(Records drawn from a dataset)
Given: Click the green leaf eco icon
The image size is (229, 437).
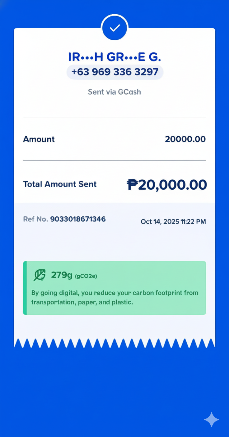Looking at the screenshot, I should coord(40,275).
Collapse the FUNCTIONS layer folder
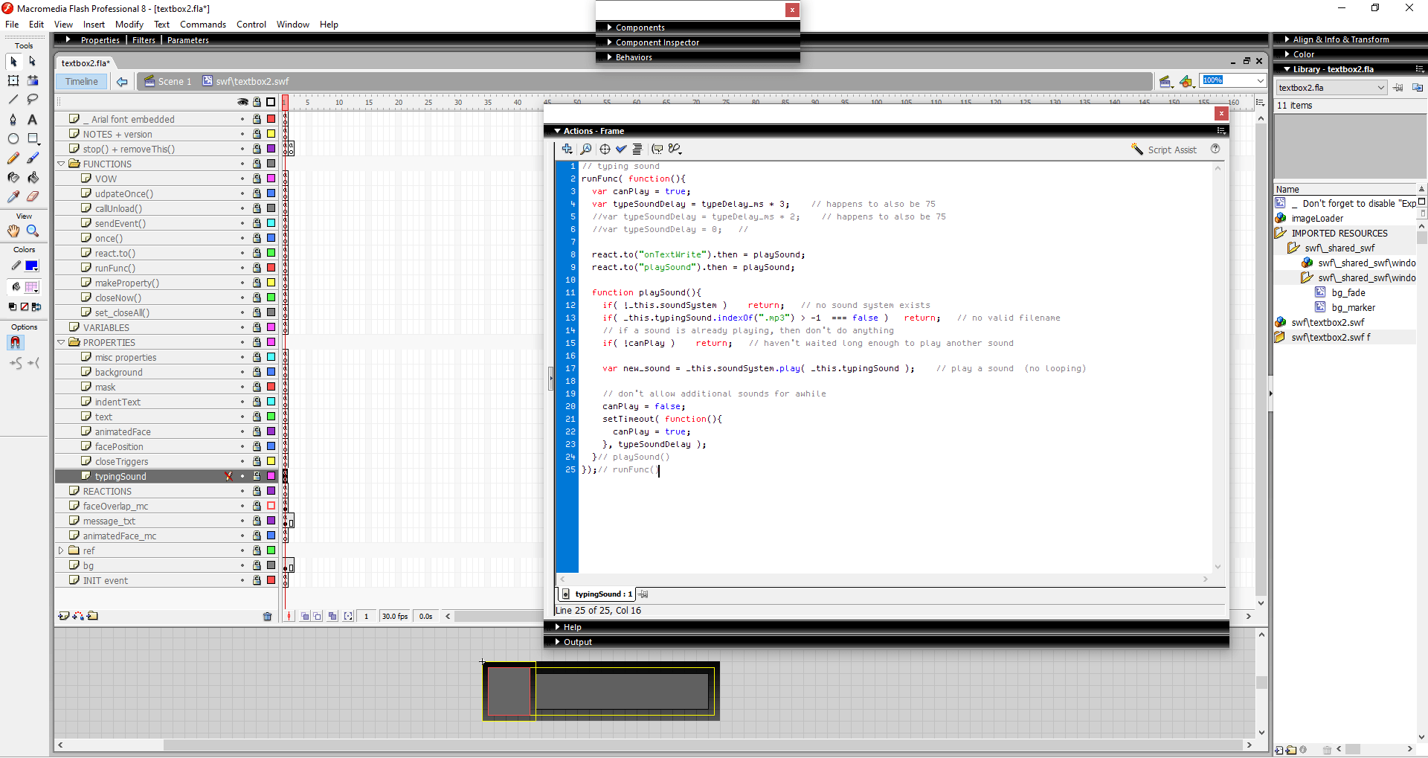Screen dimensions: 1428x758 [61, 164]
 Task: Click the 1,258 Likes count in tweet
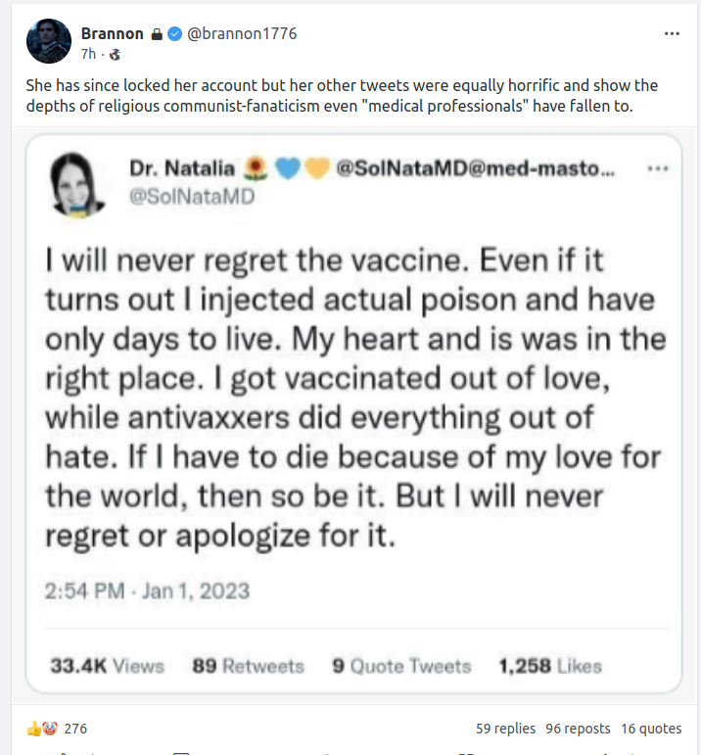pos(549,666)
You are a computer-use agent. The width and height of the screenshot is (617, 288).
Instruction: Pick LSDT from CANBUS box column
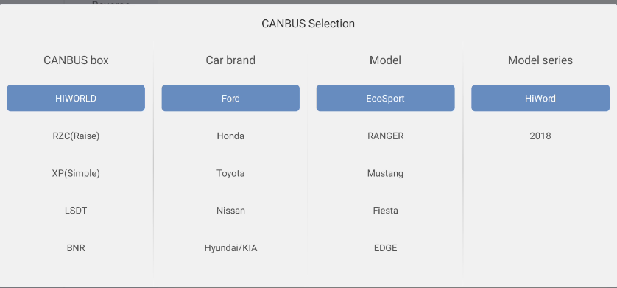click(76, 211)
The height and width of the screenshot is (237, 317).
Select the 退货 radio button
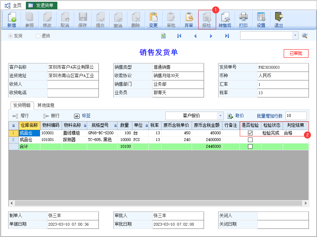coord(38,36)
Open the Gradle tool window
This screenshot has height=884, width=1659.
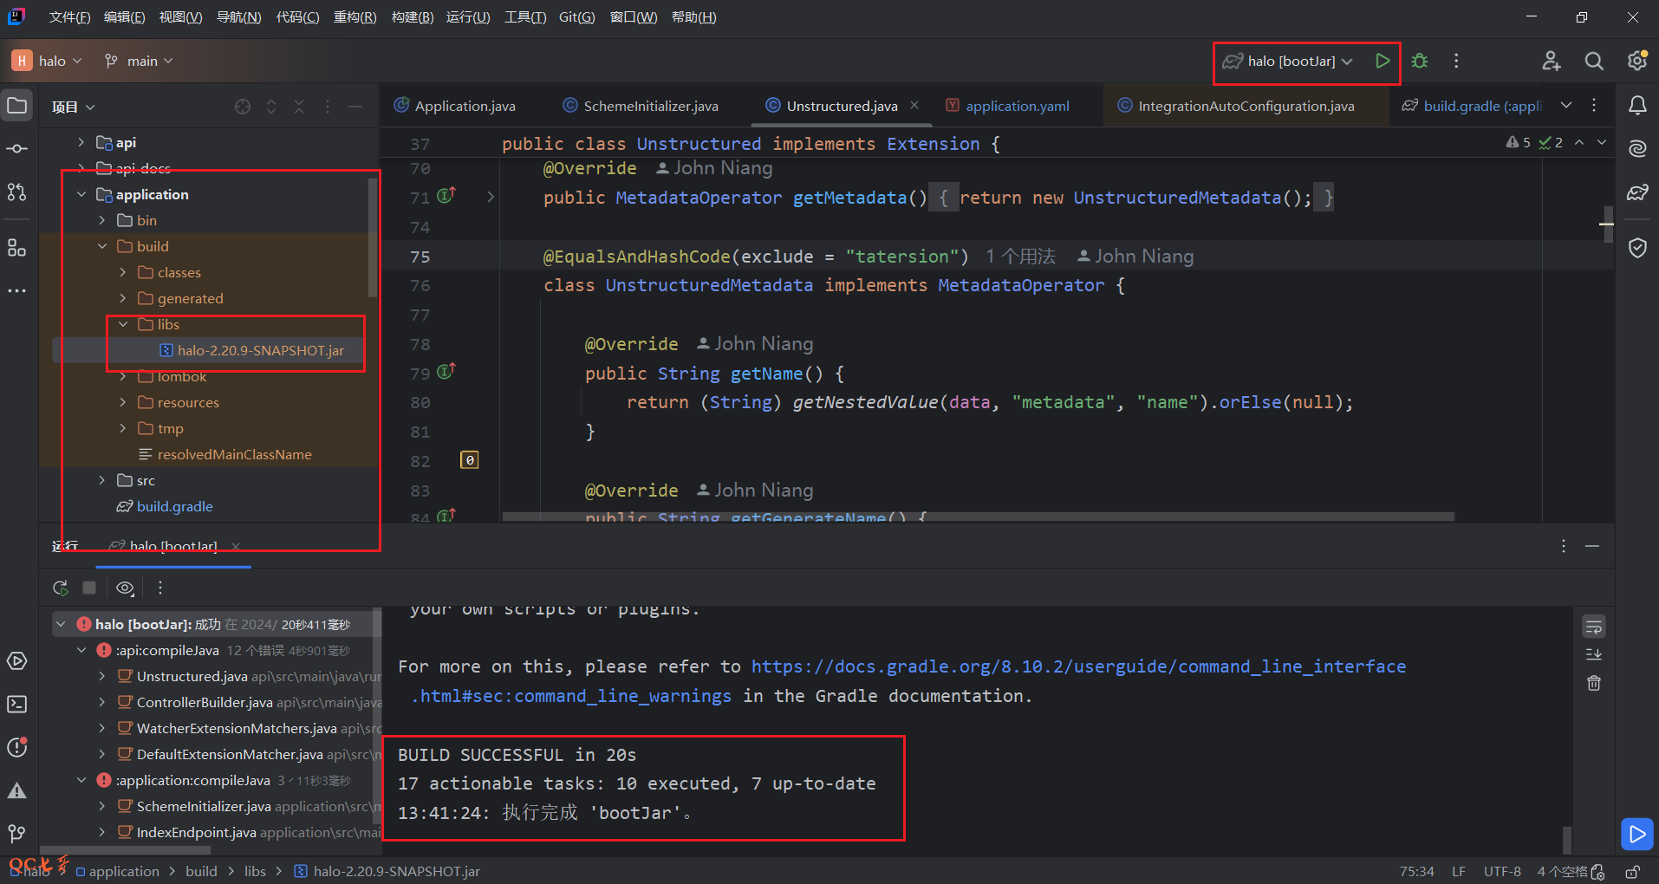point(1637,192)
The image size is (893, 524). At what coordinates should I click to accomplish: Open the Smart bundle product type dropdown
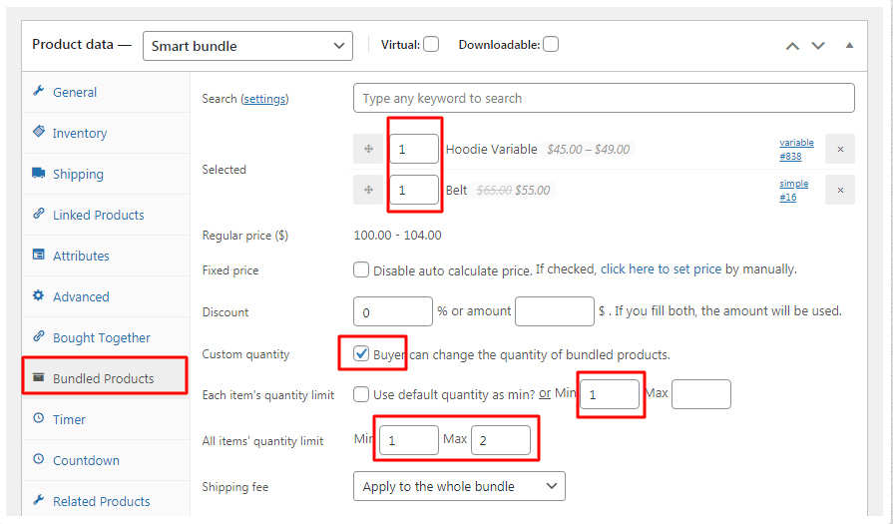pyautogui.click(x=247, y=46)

DESCRIPTION OF THE TASK:
In the entries above, find the line containing "The image size is (229, 437)." and the line containing "The height and", then copy both and every line between them exactly, without any picture.

RESULT OF THIS TASK:
The image size is (229, 437).
Looking at the screenshot, I should coord(40,275).
Collapse the FUNCTIONS layer folder
Screen dimensions: 1428x758 [61, 164]
 Task: Click the 1,258 Likes count in tweet
pos(549,666)
You are a computer-use agent. The width and height of the screenshot is (617, 288).
Instruction: Pick LSDT from CANBUS box column
click(76, 211)
The height and width of the screenshot is (237, 317).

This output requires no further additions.